Al centro del convegno i percorsi di inserimento sociale e il vissuto psicologico di questi ragazzi

Trento – Identità, ascolto, dialogo, empatia. Sono alcune fra le parole chiave emerse dal convegno “Come equilibristi. Sfide e opportunità dei giovani di origine straniera in crescita fra le culture” che si è svolto venerdì 27 e sabato 28 settembre nell’Aula Magna del Seminario Maggiore Arcivescovile di Trento.
Al centro dei lavori i percorsi di inserimento sociale e il vissuto psicologico dei giovani di origine immigrata. Un tema affrontato con un approccio multidisciplinare che ha spaziato dal complesso quadro giuridico per l’ottenimento della cittadinanza formale – esposto da Anna Cattaruzzi, esperta di tutela del minore straniero e di ricongiungimenti familiari del Foro di Udine – sino al riconoscimento della cittadinanza sostanziale; dall’integrazione scolastica ai percorsi di vita dei giovani migranti nella nuova comunità di cui fanno parte, con gli annessi – e a volte drammatici – risvolti psicologici che caratterizzano le loro esperienze di vita.

Ne è uscito un ritratto dei ragazzi “nuovi italiani” presenti nel Paese che contraddice molti luoghi comuni, come quello – ad esempio – del ritardo scolastico, dovuto molto spesso ad un inserimento in classi non adeguate alla loro età o ad una collocazione in classi “problematiche”.

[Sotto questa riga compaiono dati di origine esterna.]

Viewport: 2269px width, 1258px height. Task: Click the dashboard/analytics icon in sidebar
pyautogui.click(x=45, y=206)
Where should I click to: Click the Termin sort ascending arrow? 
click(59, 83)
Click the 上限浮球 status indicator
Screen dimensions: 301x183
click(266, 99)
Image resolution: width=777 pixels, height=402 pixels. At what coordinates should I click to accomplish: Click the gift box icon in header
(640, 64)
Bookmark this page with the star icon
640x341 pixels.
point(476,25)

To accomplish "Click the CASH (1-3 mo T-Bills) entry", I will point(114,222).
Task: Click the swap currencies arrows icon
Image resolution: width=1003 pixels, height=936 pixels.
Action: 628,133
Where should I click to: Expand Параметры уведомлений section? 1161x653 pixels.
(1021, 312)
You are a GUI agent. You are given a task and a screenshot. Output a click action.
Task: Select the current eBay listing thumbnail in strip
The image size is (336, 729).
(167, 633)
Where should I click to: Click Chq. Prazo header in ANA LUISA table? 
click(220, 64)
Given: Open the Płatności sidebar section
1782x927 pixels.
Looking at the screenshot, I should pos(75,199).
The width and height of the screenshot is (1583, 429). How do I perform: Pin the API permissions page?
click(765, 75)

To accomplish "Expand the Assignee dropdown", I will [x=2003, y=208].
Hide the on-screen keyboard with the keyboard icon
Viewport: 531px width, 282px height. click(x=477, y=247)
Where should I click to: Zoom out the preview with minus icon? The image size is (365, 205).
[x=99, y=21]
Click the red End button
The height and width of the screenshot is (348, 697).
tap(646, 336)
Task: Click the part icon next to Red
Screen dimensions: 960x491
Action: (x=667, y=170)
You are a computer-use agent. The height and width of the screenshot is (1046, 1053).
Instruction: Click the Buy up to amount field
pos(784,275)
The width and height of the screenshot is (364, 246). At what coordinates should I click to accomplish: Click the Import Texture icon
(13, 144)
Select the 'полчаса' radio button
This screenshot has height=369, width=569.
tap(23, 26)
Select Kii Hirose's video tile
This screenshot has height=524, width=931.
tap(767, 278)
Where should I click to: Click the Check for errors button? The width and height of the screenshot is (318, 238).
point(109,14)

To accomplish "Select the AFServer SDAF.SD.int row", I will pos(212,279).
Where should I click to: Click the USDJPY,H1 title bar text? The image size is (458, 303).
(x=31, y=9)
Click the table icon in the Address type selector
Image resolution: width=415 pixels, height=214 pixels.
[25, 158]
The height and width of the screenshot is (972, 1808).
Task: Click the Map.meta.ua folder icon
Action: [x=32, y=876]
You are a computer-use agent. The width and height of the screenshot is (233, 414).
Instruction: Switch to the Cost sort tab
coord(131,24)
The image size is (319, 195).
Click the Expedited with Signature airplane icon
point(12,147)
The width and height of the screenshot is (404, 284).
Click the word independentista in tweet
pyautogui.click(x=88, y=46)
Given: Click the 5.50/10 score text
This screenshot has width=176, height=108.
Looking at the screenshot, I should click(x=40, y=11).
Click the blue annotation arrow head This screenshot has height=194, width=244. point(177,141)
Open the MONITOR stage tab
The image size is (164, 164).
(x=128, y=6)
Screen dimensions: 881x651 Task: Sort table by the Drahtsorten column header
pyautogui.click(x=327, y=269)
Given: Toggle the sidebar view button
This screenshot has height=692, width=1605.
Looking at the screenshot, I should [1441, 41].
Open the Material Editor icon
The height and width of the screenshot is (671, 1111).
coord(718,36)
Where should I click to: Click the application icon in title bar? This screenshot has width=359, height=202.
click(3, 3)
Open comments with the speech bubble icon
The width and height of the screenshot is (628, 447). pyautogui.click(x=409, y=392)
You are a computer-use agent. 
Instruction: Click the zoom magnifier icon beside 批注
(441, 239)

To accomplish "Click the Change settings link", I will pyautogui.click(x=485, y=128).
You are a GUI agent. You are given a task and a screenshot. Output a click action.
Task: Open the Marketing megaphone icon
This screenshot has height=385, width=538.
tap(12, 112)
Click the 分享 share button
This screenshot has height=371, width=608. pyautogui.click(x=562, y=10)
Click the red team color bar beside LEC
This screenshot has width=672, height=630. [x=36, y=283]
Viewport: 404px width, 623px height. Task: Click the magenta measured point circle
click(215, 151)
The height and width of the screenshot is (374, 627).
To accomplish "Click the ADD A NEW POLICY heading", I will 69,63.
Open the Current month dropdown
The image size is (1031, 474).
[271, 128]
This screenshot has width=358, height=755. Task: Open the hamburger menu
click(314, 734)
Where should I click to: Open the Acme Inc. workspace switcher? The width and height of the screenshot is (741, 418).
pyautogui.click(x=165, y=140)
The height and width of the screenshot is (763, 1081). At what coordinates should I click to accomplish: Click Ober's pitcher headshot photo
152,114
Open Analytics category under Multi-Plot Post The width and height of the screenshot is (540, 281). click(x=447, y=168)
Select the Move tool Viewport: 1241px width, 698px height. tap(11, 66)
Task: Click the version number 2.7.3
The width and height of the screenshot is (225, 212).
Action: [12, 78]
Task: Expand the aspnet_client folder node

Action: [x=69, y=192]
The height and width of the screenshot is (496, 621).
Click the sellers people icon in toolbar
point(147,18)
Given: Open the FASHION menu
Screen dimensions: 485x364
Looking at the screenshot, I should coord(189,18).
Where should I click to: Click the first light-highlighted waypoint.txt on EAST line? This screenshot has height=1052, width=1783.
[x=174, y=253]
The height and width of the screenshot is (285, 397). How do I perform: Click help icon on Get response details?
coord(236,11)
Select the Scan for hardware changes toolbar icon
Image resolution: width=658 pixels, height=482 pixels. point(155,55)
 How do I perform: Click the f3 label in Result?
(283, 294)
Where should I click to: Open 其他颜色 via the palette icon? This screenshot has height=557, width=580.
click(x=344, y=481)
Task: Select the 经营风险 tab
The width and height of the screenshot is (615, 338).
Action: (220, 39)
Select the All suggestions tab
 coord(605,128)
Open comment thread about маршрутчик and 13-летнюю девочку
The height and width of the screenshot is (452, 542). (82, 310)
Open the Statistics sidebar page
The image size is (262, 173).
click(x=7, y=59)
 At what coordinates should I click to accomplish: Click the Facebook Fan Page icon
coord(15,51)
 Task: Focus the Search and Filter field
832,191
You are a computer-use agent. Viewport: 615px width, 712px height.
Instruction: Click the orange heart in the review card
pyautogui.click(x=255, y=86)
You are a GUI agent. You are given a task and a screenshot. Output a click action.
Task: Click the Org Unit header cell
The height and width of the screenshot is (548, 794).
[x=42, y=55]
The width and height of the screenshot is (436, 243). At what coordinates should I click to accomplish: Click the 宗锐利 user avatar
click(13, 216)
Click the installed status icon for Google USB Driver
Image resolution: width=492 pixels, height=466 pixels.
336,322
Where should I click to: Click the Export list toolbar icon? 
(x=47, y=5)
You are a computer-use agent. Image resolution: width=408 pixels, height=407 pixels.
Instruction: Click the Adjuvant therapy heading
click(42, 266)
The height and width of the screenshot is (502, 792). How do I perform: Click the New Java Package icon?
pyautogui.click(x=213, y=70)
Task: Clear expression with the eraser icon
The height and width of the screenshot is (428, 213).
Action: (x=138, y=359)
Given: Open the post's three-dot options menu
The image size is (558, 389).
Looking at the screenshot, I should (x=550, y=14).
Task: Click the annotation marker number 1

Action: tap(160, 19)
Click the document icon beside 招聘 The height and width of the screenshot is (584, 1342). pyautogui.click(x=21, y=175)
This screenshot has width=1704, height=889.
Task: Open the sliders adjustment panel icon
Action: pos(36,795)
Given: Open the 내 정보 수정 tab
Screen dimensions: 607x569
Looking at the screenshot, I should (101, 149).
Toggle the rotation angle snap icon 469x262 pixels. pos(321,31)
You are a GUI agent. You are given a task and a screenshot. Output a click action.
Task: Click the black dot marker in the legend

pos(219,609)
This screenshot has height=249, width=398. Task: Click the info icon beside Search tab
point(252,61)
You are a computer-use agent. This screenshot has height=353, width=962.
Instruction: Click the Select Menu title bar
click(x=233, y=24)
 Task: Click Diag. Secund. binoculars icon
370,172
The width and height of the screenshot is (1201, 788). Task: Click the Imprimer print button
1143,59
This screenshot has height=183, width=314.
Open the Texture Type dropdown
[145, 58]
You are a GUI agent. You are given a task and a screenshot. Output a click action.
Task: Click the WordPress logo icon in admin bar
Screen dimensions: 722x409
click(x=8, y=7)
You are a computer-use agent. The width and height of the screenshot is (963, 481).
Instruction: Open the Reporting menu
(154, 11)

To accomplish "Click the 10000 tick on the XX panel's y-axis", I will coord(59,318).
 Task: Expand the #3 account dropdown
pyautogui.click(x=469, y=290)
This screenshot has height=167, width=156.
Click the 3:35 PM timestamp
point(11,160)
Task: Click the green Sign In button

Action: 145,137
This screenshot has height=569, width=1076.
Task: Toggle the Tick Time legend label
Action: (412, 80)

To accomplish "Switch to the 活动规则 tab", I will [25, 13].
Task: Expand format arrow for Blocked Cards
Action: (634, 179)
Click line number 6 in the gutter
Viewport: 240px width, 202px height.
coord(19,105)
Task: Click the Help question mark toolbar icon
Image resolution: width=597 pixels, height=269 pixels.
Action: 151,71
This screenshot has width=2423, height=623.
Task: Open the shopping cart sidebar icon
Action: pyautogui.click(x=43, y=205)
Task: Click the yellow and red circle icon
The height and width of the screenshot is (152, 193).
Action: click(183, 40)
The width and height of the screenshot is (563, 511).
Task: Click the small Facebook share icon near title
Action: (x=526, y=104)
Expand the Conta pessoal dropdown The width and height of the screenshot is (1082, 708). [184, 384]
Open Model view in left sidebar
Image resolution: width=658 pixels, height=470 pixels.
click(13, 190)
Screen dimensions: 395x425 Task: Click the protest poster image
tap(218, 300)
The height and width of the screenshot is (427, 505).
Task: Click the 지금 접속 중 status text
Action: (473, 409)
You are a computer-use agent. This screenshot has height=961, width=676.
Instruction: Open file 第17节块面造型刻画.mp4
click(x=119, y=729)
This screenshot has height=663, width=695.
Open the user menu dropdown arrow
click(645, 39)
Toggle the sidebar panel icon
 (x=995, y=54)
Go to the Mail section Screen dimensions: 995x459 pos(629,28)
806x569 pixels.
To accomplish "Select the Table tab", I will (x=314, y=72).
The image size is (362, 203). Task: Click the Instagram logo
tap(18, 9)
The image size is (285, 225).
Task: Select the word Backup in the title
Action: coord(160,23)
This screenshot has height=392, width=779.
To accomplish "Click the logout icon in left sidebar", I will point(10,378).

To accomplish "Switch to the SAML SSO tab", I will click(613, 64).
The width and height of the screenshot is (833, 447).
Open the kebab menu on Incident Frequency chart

Per raggiungere il benessere dei ragazzi di origine immigrata – è stato detto – bisogna intervenire nei “macro settori” della vita, come ad esempio scuola, lavoro e famiglia. Gli attori-fautori di questo benessere sono – fra gli altri – i servizi sociali, sanitari e le istituzioni, che devono lavorare in rete con un approccio “reticolare” sotto un unico coordinamento, spesso demandato all’ente pubblico o al privato sociale. Fra i necessari strumenti, l’attività di ricerca per analizzare il bisogno dei giovani di origine straniera, la pianificazione integrata delle attività progettuali e l’attuazione di diverse tipologie di interventi nei citati “macro settori”. In questo quadro, la mediazione interculturale ricopre un ruolo di primo piano per la promozione del benessere dei giovani immigrati. Mediazione che può essere ad opera di professionisti ma anche, in taluni casi, degli stessi ragazzi, che possono così vivere da protagonisti la valorizzazione della loro diversità culturale come ricchezza, come “ponte fra culture”.
Superamento delle barriere, apertura e fiducia sono invece i concetti chiave emersi dai gruppi di lavoro. Sta in queste parole l’importanza e la “ricetta” del primo approccio alla diversità, perché in ogni luogo per i giovani di origine straniera – ma per la generalità dei migranti – la prima conquista, prima ancora di veder riconosciuta la propria ricchezza culturale, è essere riconosciuti come persone.